Stored data:
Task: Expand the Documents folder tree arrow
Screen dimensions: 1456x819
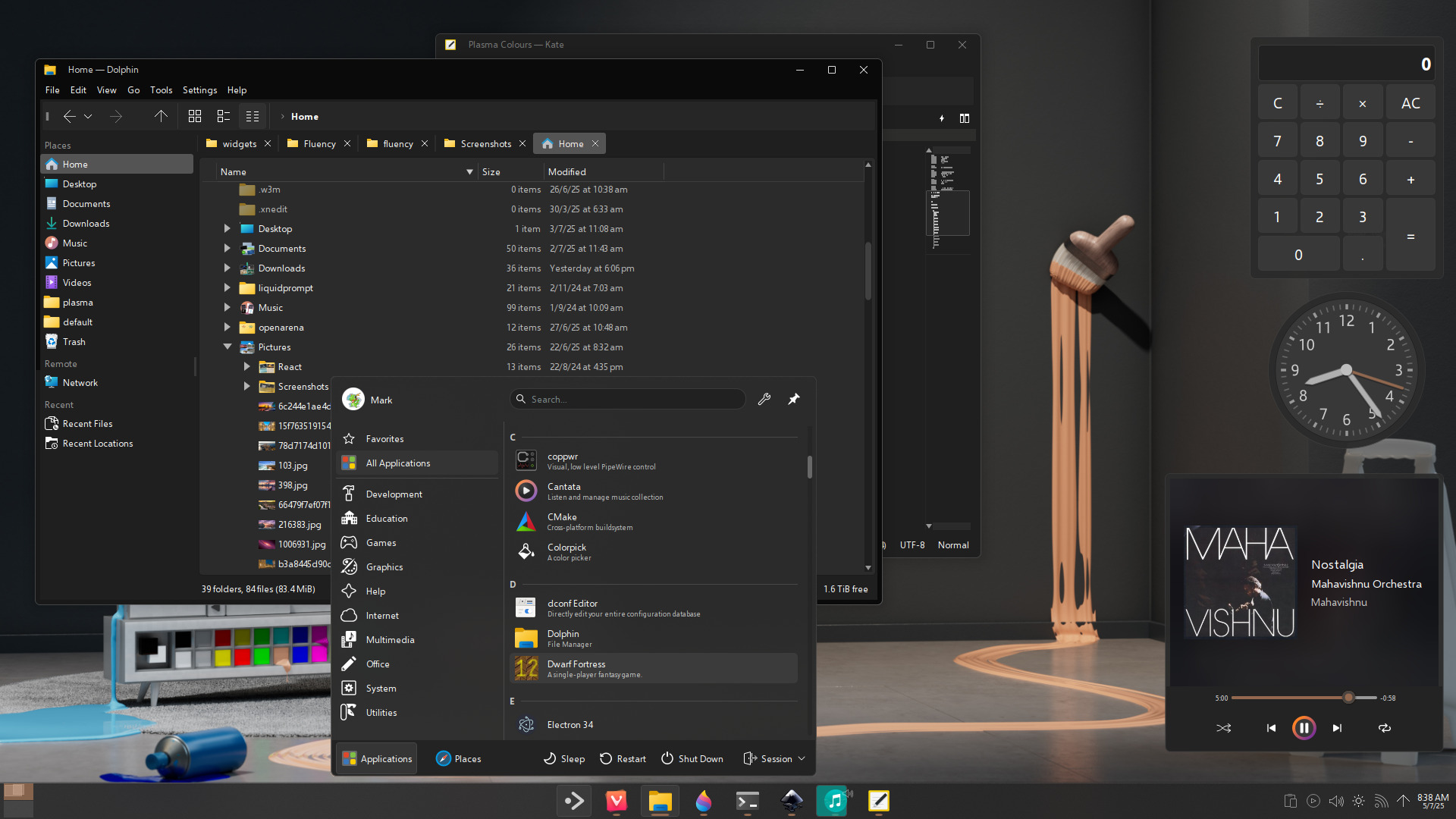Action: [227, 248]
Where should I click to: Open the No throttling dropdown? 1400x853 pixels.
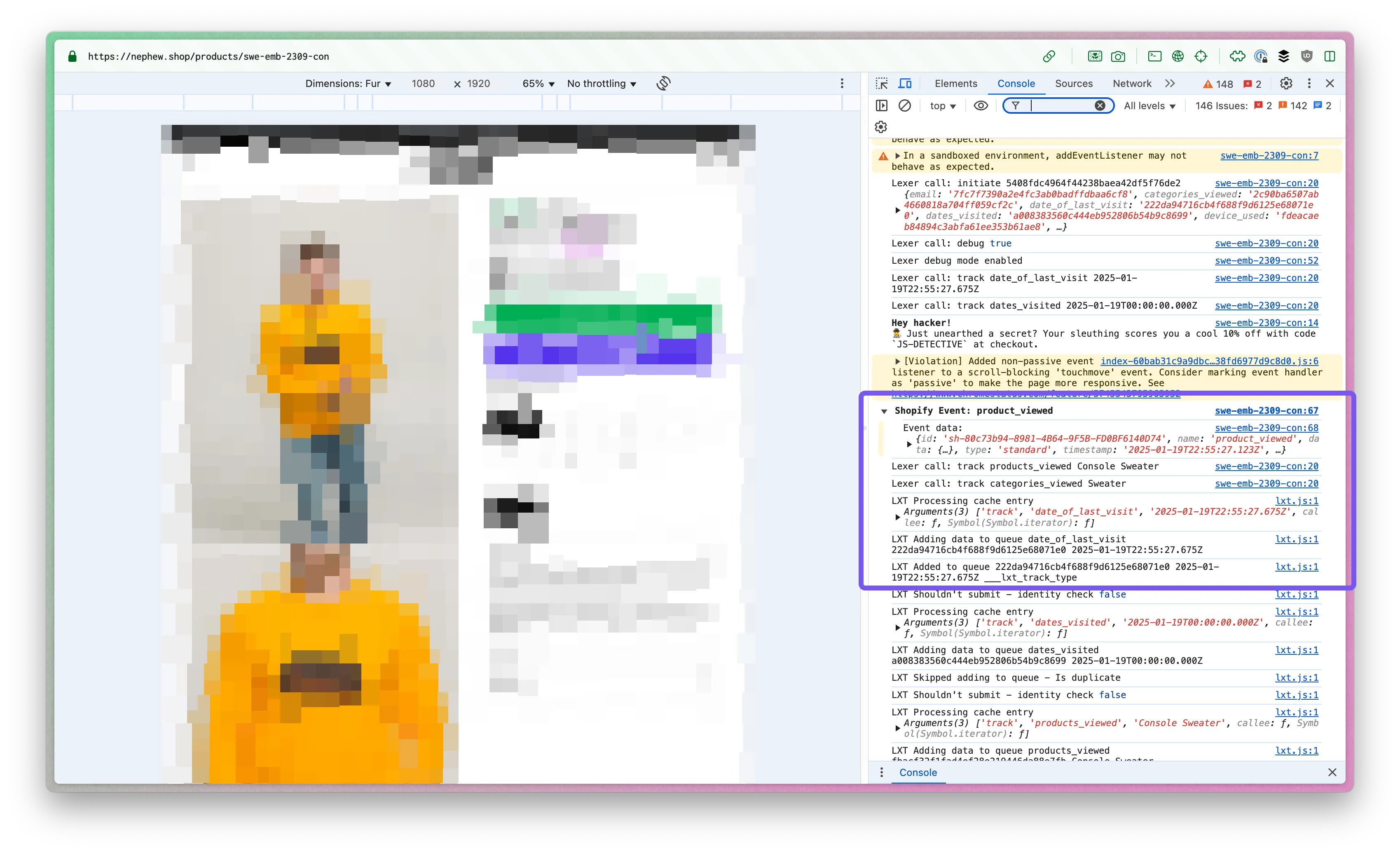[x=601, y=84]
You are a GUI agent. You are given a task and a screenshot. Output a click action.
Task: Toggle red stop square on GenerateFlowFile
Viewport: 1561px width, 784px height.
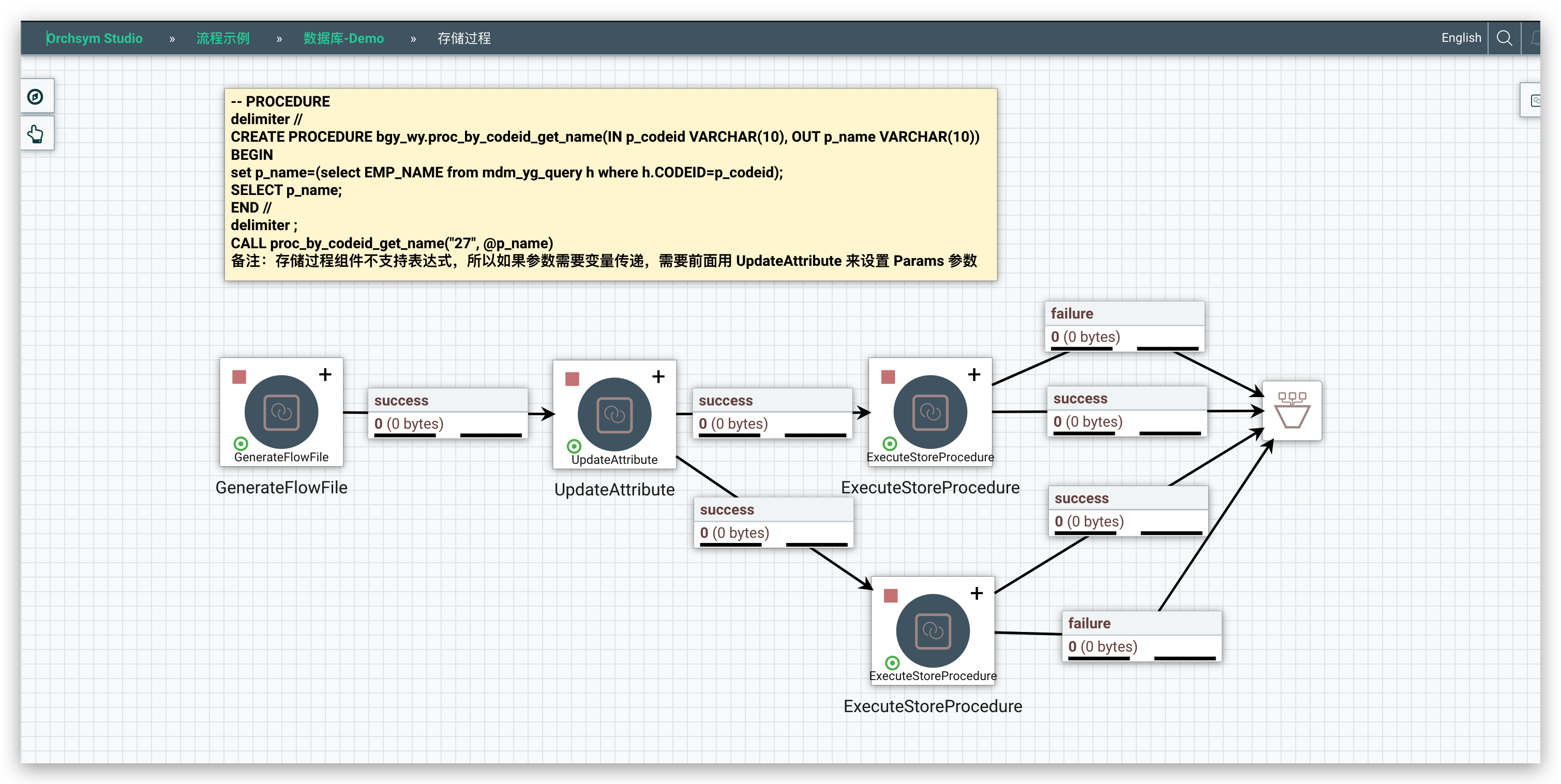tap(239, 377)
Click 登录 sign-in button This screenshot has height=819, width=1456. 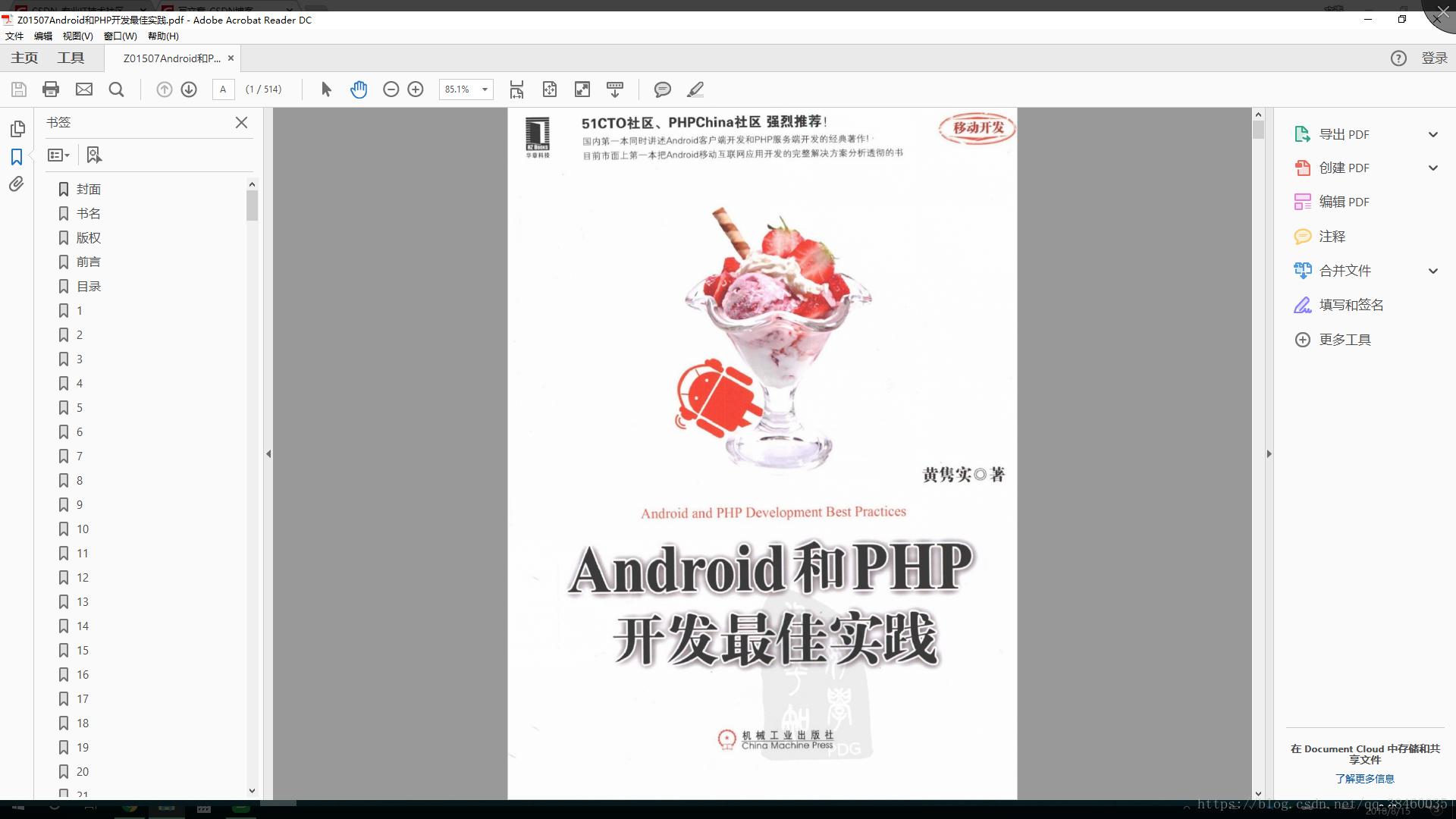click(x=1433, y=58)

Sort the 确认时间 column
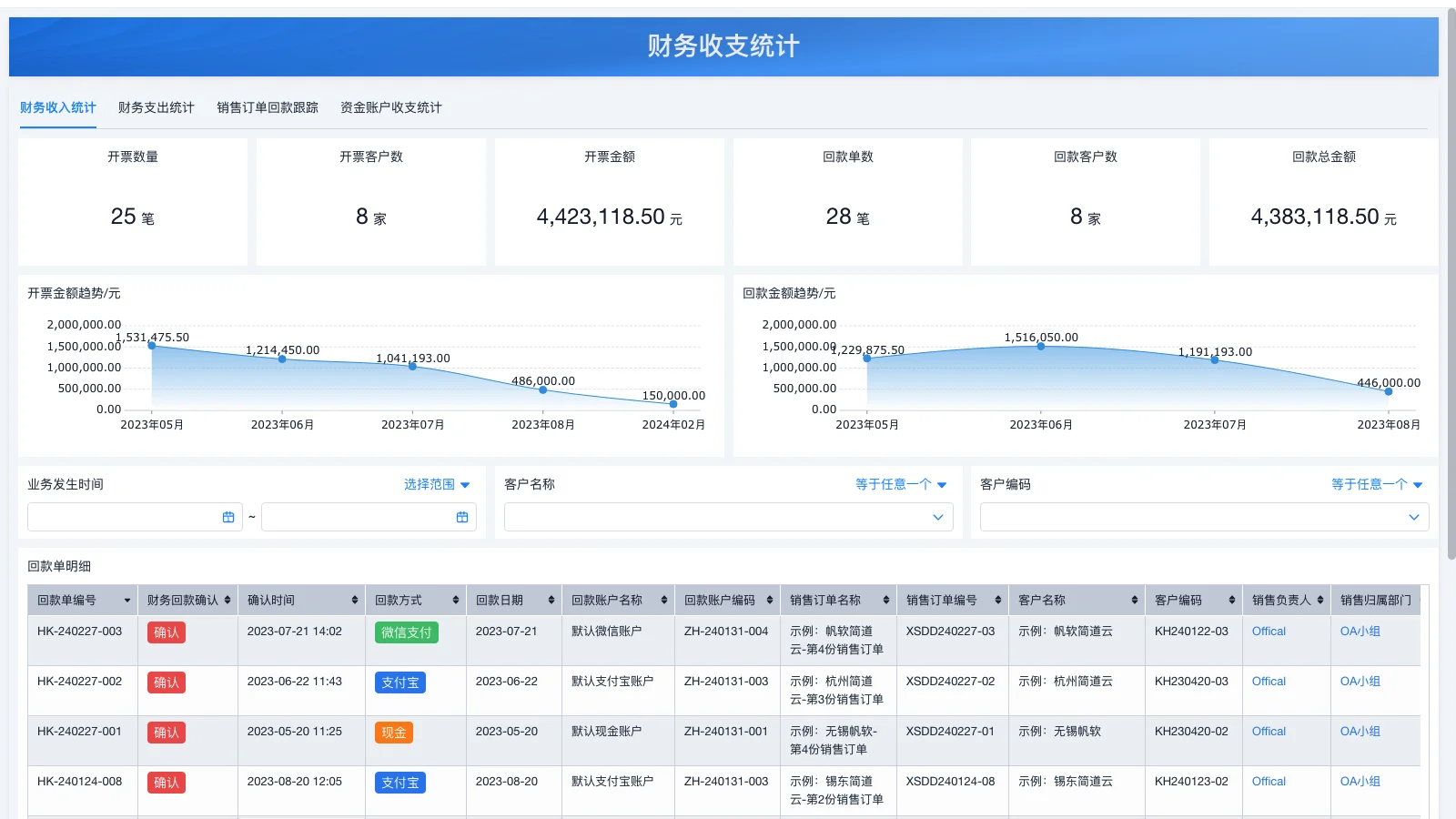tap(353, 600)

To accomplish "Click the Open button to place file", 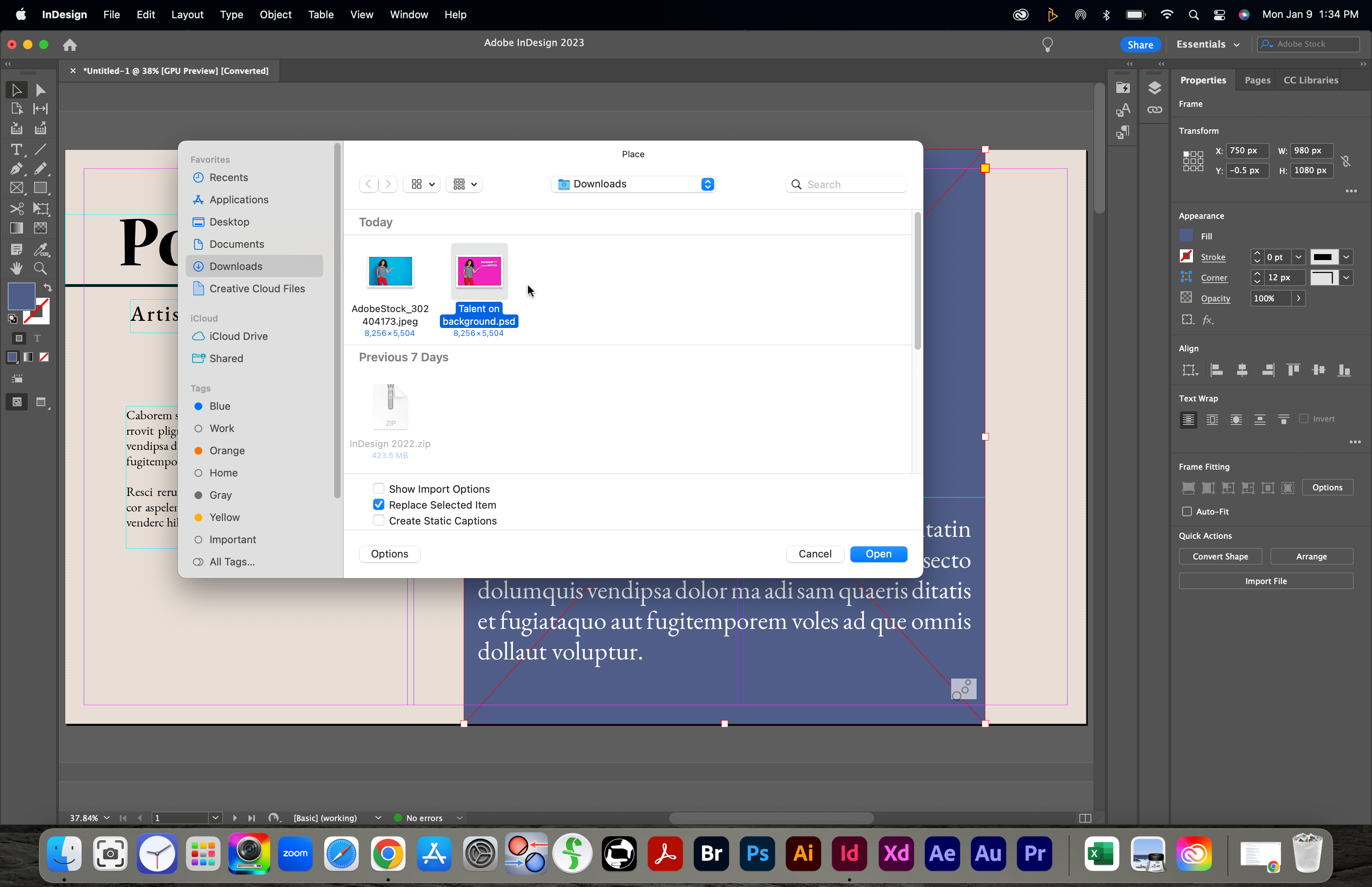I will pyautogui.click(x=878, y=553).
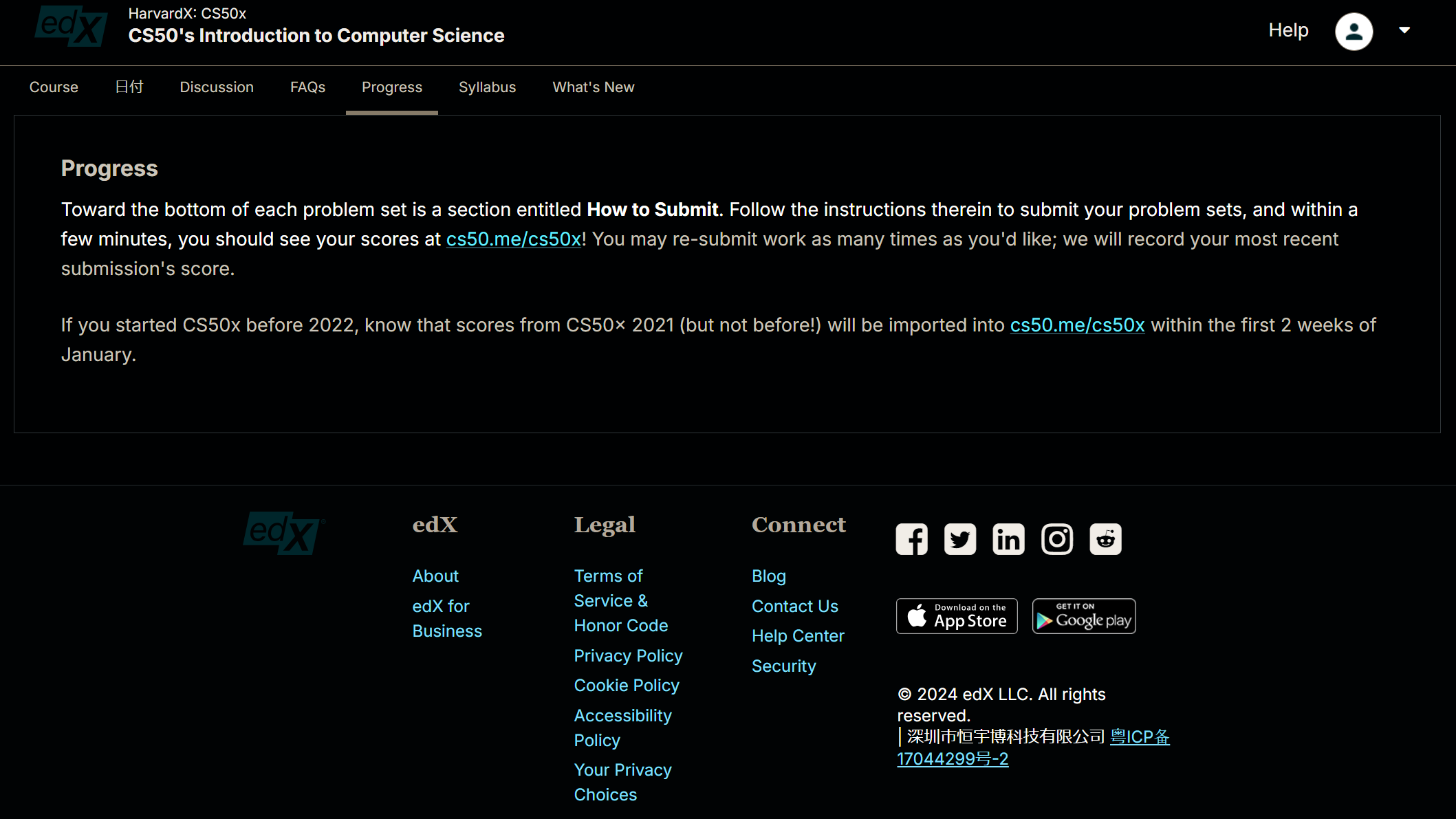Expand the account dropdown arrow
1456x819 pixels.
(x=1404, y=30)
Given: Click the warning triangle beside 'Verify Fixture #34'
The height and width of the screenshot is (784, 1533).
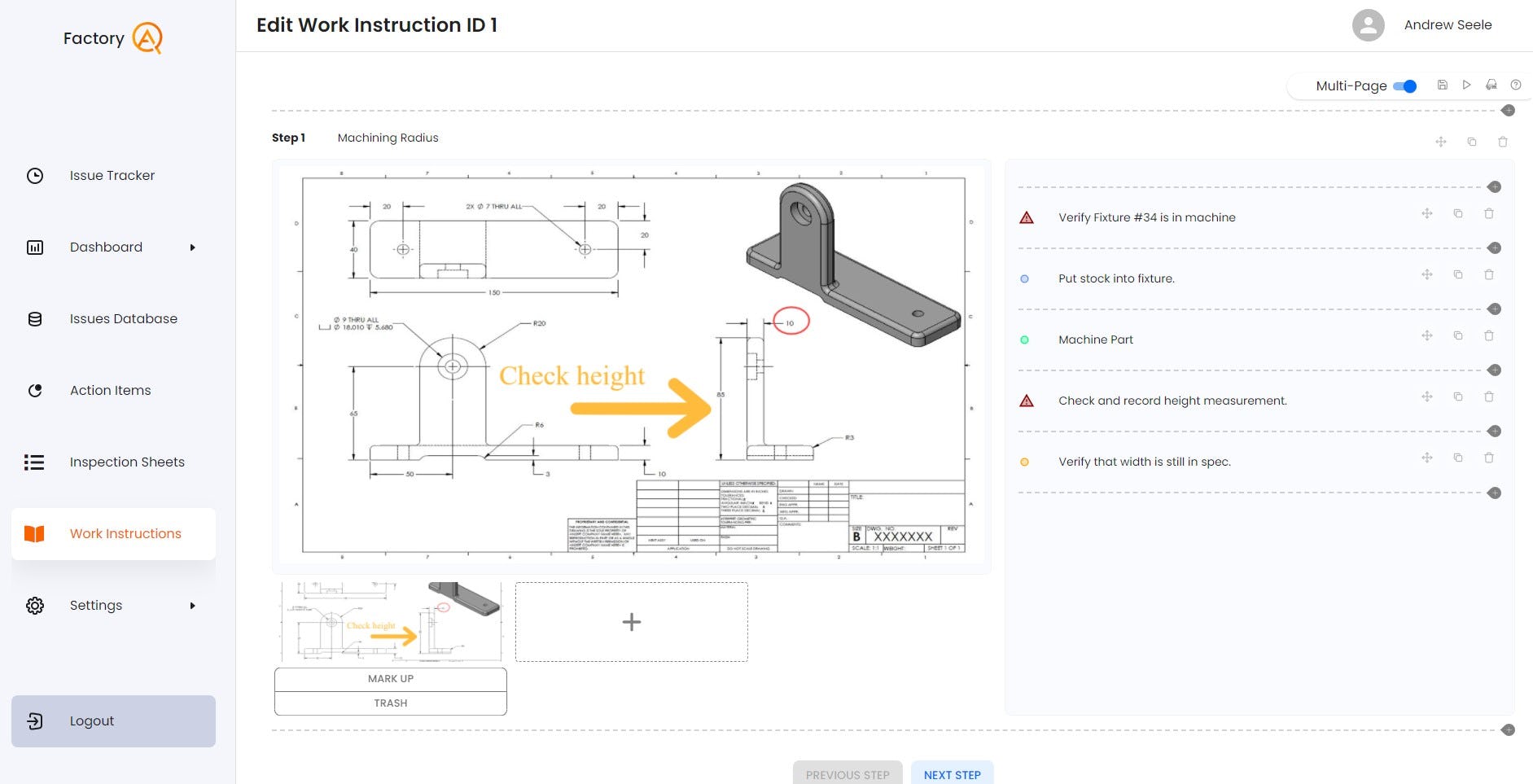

▶ _WORK INSTRUCTIONS_:
Starting at the line with "Given: Click the", reproduce exactly each line through the end of the entries, including the first and the last, and skip the pictures.

▶ _COMPLETED EXERCISE_:
Given: Click the warning triangle beside 'Verify Fixture #34'
The height and width of the screenshot is (784, 1533).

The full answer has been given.